Со словом voila Лили Керт звонко чмокнула барона в щеку, затем, сверкая бриллиантами, шелками, волосами и глазами, обернулась к дверям и тогда лишь заметила Краницкого:
- Oh, tu voila aussi, vieux beau!
Она подбежала к креслу и, всплеснув руками, воскликнула:
- Bigre! quelle mine de funerailles!
И она заговорила, вернее затараторила по-французски:
- Ты чем-нибудь огорчен? Нехорошо! Не надо ни о чем тревожиться. Делай, как я. У меня тоже немало огорчений, mais je m'en fiche. Вот как я с ними поступаю!
Она вскинула ножку в смелом па, коснувшись кончиком туфельки подбородка Краницкого. Это был наглядный способ обучения тому, как следует поступать с огорчениями.

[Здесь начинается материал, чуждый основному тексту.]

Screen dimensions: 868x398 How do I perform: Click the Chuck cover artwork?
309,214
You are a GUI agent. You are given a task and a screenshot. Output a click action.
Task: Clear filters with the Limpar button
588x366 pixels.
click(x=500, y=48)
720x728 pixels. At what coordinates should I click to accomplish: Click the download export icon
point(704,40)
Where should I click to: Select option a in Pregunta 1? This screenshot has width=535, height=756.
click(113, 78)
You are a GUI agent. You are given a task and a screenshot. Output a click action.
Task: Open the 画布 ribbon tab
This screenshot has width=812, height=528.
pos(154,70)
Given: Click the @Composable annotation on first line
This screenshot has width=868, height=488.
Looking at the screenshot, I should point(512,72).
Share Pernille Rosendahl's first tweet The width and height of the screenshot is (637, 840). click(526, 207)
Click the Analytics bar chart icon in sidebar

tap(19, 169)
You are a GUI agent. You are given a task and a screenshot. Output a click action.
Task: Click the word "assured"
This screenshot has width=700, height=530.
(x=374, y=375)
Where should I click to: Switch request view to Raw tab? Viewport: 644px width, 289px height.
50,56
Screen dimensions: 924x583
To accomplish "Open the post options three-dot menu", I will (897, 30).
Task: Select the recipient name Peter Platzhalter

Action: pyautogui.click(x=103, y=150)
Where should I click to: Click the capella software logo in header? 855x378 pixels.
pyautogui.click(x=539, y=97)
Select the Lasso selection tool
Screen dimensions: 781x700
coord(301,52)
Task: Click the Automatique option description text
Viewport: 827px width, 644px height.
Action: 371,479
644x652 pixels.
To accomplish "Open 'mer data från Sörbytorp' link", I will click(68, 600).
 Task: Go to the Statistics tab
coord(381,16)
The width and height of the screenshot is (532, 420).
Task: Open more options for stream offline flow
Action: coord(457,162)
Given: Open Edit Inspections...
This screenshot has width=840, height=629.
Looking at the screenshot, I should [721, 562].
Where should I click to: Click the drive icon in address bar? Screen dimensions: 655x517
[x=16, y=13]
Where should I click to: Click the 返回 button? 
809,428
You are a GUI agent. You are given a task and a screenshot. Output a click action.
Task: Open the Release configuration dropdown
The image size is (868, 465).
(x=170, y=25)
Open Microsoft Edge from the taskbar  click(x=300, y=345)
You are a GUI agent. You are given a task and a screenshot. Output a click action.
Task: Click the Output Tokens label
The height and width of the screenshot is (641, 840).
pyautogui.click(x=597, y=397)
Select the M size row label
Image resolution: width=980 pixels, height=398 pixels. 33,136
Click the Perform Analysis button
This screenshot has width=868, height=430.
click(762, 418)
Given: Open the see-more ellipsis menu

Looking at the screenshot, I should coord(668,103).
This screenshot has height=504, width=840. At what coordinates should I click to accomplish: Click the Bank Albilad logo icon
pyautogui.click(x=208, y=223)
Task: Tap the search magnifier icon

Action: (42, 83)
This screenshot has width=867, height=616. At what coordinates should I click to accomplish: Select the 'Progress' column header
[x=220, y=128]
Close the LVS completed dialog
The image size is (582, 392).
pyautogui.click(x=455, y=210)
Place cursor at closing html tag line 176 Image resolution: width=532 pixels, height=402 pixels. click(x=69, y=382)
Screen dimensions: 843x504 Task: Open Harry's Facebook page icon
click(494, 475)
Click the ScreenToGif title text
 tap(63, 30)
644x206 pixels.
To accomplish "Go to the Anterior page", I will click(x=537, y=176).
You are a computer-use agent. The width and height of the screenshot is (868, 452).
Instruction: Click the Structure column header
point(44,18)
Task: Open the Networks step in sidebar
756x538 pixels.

- Et adieu, la compagnie! - простилась она, зазвенела браслетами и исчезла.
В комнате снова стало тихо, и в этой тишине Тристан склонялся в рыцарском поклоне перед Изольдой, а монах Альберик спускался в бездну ада. Торжествующая смерть простирала мрачные крылья, а святые в золотых нимбах набожно складывали бледные руки на ярких одеждах.
Барон сидел перед органом, опустив голову на грудь. Краницкий, потонувший в высоком кресле, несколько секунд громко сопел и, наконец, с раздражением заговорил:
- C'est abominable! Терпеть не могу, когда кокотка закидывает мне ногу на шею в минуту размышлений о вечности. Какие у вас путаные вкусы! Diantre! После объятий Лили Керт - играть этого божественного Баха! Галиматья! Микстура! Я не монах, beaucoup s'en faut! Но сбалтывать в одной бутылке du sacré et du profane, non, c'est de la cochonnerie emmailotée dans l'art. Да, да! Еще раз прошу прощения, но и в священном писании что-то упоминается о золотом браслете на свином рыле. Voila!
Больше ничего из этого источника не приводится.